Finally, 'Feel Me' has been exhibited at CIID 2011 End of the Year Exhibition, where hundreds of people have had the possibility of trying it.

The Value

'Feel Me' is a simple yet new way to enrich digital communications. 'Feel Me' proposes a new paradigm in which presence is the most important element of interaction. Content can still be delivered through asynchronous messages. Nevertheless presence is what enables people to truly feel connected. Some of the users involved in the research phase have praised the convenience of asynchronous communications (such as text messaging), which do not require a continuous engagement. Yet, they have also portrayed such communications as sterile and cold. Synchronous conversations (such as phone calls), on the other hand, have been described as a more personal way of staying in touch. They in fact require users to be present for the person on the other side, thus creating a more direct connection.

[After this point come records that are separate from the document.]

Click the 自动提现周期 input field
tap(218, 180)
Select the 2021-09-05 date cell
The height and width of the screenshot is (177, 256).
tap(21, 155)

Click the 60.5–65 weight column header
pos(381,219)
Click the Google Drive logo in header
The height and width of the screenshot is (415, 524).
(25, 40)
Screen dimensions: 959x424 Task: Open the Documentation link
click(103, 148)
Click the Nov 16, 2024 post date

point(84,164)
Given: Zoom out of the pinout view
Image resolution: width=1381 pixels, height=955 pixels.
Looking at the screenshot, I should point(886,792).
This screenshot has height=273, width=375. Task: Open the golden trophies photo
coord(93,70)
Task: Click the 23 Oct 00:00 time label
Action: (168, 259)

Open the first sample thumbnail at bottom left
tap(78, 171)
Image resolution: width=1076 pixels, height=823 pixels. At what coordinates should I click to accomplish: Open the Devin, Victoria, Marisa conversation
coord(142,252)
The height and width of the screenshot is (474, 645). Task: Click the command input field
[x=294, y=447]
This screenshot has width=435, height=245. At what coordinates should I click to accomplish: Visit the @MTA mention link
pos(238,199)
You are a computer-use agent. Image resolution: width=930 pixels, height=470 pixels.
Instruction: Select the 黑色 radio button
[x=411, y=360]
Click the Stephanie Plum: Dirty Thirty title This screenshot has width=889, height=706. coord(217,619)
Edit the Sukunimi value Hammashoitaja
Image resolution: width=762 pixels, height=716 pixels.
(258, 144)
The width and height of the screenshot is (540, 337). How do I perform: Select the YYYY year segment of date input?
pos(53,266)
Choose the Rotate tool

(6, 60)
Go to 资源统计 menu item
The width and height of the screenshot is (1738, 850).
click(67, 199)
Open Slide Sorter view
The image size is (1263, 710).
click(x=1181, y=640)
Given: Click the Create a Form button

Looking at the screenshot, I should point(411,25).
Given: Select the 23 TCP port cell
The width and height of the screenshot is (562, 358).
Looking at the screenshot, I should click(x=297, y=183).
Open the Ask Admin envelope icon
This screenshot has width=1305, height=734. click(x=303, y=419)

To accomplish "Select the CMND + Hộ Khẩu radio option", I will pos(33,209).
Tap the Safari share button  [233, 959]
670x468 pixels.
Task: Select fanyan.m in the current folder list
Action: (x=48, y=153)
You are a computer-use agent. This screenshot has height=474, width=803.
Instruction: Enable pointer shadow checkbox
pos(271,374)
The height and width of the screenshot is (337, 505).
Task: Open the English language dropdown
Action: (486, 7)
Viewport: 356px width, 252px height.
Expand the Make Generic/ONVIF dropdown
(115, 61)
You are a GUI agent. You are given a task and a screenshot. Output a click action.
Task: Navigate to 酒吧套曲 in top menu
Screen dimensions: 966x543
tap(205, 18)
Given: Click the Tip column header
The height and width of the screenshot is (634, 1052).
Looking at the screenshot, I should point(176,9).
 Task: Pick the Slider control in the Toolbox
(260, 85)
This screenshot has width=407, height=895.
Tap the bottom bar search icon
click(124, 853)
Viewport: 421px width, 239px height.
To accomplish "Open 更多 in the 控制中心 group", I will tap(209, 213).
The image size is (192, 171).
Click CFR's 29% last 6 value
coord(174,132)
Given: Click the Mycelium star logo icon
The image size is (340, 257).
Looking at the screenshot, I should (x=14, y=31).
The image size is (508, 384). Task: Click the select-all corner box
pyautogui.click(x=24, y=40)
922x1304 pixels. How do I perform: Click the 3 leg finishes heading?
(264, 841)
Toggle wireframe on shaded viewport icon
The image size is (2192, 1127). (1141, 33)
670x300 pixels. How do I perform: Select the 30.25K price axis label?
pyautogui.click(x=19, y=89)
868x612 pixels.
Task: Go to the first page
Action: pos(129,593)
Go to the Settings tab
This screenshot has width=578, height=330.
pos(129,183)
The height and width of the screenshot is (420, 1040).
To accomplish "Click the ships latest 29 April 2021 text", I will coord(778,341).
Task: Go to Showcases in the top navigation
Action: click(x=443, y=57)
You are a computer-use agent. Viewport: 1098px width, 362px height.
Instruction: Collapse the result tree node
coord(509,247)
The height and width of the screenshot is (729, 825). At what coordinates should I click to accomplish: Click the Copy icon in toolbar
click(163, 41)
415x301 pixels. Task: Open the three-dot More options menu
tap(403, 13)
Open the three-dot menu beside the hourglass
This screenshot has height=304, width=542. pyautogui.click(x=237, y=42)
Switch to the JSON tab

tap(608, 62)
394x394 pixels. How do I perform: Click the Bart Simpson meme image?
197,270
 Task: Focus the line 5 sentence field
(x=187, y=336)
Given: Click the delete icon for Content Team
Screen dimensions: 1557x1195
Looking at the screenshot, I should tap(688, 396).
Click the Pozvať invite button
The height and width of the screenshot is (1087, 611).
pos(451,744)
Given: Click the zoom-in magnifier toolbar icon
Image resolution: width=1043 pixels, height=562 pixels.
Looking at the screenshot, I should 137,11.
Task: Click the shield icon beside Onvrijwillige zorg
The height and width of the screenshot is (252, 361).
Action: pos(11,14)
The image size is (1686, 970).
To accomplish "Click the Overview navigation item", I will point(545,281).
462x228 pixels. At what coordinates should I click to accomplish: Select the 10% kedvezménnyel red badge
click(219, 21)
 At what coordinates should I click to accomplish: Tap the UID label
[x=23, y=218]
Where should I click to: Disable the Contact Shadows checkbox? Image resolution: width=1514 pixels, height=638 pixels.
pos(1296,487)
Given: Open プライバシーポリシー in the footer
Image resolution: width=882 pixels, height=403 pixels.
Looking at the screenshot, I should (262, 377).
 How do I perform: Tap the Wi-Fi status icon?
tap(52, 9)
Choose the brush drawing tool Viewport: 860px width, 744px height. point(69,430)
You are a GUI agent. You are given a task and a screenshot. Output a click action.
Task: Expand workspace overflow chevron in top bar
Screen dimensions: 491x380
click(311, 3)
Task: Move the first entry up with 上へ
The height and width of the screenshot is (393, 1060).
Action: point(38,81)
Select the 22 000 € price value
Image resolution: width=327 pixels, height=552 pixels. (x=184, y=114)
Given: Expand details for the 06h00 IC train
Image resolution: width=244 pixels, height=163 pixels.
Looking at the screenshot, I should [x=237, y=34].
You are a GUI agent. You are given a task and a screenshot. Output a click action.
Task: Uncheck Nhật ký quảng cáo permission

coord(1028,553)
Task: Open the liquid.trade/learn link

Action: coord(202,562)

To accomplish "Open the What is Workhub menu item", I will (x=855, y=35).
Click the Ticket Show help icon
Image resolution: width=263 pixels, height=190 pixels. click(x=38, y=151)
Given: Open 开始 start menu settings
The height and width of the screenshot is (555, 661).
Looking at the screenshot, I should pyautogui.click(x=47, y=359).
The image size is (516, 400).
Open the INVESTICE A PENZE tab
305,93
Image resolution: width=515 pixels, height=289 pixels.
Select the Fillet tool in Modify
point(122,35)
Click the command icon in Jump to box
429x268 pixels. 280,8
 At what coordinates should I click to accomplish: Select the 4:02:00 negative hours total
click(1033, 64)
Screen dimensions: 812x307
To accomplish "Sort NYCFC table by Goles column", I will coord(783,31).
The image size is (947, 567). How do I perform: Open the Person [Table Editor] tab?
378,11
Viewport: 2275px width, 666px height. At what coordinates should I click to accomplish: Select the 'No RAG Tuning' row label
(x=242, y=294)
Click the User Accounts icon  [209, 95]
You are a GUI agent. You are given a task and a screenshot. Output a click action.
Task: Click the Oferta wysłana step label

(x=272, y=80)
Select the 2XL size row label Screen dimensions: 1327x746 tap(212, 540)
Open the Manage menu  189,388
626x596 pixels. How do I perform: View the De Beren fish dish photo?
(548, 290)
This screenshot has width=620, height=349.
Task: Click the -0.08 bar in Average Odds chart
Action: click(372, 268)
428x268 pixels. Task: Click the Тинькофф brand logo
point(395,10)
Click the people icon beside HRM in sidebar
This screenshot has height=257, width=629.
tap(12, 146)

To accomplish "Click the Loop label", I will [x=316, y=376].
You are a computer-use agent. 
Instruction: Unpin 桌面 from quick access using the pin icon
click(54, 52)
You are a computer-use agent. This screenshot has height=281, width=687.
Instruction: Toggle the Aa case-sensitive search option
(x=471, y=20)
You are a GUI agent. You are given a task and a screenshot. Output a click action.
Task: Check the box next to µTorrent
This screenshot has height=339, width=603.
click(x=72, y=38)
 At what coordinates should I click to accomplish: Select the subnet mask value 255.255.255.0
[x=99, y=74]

'Feel Me' bridges the gap between synchronous and asynchronous communications. 'Feel Me' appears as a messaging application. Yet, when both parts are using the application at the same time, 'Feel Me' shows where the other person is touching the screen. Each touch on the screen is represented with a dot on the other side. Furthermore, touching the same spot makes the phone vibrate, acknowledging that both parts are 'there' at the same time.

'Feel Me' enriches our communications with a soft and non-verbal layer, which resembles - without mimicking - how we interact when we are in the same physical space.

'Feel Me' is not just a concept. It is a fully working prototype.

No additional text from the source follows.